[start Data entries]
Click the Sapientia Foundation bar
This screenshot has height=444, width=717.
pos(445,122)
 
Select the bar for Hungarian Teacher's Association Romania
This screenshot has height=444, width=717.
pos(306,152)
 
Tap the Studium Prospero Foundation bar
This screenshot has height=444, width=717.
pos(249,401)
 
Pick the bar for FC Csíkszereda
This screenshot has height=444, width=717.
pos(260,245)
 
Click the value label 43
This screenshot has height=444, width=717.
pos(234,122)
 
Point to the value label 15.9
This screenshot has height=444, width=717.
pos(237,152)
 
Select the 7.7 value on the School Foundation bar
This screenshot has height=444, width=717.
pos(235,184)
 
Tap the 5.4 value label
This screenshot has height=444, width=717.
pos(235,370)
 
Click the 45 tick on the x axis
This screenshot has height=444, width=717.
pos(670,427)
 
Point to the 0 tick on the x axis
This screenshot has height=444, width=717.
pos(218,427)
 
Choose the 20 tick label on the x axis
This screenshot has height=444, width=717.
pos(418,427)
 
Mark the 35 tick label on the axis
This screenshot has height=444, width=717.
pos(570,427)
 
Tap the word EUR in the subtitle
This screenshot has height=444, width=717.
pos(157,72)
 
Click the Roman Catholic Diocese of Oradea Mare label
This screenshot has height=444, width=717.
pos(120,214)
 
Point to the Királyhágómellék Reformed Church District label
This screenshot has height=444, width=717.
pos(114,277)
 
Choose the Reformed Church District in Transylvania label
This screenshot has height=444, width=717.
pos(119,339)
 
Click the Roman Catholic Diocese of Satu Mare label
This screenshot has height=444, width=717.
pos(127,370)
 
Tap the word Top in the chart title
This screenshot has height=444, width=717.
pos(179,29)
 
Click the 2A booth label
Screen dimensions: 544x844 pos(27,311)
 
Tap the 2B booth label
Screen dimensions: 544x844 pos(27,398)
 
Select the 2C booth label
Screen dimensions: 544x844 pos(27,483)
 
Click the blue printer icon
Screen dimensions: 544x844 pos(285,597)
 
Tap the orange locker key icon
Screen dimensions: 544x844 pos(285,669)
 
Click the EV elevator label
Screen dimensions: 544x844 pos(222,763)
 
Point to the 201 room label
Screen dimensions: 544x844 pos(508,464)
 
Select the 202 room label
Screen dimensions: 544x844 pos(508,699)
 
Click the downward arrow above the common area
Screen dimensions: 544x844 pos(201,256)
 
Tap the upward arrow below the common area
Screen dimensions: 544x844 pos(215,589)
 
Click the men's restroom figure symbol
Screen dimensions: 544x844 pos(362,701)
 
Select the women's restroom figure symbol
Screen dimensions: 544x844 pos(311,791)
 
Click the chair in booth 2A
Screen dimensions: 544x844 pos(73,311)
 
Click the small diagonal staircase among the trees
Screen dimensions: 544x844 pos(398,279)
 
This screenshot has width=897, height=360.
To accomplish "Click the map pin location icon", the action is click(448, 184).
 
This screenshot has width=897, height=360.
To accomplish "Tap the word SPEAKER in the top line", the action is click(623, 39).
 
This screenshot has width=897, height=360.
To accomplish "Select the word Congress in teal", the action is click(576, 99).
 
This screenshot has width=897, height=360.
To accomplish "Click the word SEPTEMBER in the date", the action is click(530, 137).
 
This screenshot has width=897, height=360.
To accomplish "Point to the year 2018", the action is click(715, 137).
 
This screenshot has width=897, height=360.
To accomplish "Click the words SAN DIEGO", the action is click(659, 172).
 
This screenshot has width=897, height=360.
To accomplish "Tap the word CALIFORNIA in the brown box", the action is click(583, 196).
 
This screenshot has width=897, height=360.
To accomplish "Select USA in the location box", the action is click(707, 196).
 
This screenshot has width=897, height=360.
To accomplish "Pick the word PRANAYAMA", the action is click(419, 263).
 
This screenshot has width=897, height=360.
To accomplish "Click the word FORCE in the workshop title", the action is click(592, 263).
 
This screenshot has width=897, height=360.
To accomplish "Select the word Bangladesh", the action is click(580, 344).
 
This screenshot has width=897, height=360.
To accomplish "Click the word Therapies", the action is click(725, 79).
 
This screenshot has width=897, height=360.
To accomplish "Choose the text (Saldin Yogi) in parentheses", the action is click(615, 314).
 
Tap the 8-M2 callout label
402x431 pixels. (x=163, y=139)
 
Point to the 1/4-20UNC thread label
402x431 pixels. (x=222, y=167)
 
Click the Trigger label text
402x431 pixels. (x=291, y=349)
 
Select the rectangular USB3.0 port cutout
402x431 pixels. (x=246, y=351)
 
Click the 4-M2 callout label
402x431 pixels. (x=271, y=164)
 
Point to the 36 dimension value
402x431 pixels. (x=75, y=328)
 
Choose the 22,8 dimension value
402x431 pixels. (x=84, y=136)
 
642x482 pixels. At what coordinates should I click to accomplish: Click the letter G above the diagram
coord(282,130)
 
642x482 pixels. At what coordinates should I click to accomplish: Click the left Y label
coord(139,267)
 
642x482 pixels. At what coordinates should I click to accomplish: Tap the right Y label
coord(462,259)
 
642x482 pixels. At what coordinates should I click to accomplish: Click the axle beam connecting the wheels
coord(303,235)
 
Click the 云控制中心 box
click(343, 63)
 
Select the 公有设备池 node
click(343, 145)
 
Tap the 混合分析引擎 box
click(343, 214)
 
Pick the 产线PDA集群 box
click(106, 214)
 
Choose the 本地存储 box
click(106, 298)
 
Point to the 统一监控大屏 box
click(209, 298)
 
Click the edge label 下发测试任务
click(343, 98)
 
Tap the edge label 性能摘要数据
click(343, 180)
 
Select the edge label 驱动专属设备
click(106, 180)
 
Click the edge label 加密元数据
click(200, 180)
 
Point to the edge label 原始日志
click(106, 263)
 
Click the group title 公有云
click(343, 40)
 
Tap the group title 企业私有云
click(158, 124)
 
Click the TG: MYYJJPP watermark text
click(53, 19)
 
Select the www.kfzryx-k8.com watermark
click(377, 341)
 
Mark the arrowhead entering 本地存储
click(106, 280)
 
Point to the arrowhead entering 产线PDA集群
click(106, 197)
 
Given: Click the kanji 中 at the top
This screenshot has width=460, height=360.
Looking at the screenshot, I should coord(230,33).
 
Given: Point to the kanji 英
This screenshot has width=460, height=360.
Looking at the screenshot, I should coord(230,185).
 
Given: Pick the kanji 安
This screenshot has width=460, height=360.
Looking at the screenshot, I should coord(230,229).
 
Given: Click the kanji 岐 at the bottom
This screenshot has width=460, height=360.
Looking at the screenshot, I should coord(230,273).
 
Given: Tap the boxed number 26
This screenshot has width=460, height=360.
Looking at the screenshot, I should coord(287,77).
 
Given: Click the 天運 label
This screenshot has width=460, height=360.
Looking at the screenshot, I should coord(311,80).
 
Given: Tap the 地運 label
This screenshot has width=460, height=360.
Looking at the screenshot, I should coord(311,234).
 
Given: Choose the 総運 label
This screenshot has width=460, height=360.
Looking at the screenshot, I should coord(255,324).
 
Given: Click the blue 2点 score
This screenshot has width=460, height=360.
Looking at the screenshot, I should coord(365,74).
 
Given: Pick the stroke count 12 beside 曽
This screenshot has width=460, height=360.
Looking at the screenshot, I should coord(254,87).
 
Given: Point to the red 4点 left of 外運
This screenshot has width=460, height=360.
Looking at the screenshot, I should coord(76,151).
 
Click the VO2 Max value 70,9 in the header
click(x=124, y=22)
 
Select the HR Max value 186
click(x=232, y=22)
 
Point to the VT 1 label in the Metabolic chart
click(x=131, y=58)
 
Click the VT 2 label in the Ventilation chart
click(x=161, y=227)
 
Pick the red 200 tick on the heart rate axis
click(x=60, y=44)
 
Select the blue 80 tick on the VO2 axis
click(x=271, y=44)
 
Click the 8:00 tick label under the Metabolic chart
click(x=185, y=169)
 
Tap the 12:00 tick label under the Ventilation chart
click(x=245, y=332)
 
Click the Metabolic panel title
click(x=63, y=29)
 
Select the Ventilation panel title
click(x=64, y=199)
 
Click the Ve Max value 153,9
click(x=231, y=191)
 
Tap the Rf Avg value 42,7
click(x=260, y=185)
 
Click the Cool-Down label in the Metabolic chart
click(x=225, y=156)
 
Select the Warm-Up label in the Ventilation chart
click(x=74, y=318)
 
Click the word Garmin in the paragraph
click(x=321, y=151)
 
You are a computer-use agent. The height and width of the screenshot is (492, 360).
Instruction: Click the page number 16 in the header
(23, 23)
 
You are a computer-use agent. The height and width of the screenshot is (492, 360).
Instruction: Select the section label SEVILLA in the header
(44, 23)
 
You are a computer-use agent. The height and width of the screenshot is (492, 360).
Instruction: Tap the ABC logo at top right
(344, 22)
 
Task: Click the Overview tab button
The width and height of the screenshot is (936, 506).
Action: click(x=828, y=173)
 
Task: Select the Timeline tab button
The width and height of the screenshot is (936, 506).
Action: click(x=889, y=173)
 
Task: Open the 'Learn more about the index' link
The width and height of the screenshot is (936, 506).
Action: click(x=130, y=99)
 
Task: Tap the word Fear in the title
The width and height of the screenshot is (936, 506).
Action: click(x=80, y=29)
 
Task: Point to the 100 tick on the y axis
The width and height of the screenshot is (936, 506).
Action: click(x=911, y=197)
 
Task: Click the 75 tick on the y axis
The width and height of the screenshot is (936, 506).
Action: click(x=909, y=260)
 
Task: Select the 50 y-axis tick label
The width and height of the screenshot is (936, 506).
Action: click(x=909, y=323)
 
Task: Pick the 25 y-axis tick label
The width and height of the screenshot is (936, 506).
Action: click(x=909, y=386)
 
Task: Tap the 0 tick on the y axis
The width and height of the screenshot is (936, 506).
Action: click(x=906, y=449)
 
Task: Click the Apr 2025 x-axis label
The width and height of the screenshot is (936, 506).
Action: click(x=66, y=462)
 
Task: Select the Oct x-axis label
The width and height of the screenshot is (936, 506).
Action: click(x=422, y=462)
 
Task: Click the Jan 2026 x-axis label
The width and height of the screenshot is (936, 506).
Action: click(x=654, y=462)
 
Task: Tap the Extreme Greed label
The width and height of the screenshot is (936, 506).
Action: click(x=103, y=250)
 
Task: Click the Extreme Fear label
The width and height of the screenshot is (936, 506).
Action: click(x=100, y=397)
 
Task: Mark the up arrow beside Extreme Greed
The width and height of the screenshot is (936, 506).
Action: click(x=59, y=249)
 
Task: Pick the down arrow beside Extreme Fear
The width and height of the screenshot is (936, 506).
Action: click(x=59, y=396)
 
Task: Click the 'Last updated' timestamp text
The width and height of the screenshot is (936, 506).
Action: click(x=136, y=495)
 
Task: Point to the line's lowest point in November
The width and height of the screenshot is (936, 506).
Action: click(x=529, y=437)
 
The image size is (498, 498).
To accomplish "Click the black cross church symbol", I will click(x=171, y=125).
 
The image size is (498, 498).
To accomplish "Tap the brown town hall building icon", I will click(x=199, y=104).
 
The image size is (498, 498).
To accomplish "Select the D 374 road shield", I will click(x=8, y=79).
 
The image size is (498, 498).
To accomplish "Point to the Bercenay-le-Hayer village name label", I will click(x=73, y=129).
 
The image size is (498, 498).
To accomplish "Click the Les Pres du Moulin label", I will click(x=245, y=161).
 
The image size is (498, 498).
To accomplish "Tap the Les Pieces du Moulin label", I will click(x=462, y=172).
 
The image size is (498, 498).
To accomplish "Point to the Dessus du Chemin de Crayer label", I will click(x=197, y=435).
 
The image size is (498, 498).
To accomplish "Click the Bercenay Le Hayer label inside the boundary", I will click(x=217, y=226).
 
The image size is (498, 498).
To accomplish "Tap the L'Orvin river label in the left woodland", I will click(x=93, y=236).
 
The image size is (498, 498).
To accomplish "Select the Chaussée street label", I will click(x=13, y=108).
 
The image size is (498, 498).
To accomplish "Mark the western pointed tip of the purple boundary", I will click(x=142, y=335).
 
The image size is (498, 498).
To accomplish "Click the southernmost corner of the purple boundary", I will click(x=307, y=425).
[end Data entries]
What the task asks: In the data running from the line containing "Mark the arrowhead entering 本地存储" through the line containing "click(106, 197)", swap "arrowhead" for "arrow tip" and leave everything else unchanged. Give back only those lines.

Exercise answer:
Mark the arrow tip entering 本地存储
click(106, 280)
 
Point to the arrow tip entering 产线PDA集群
click(106, 197)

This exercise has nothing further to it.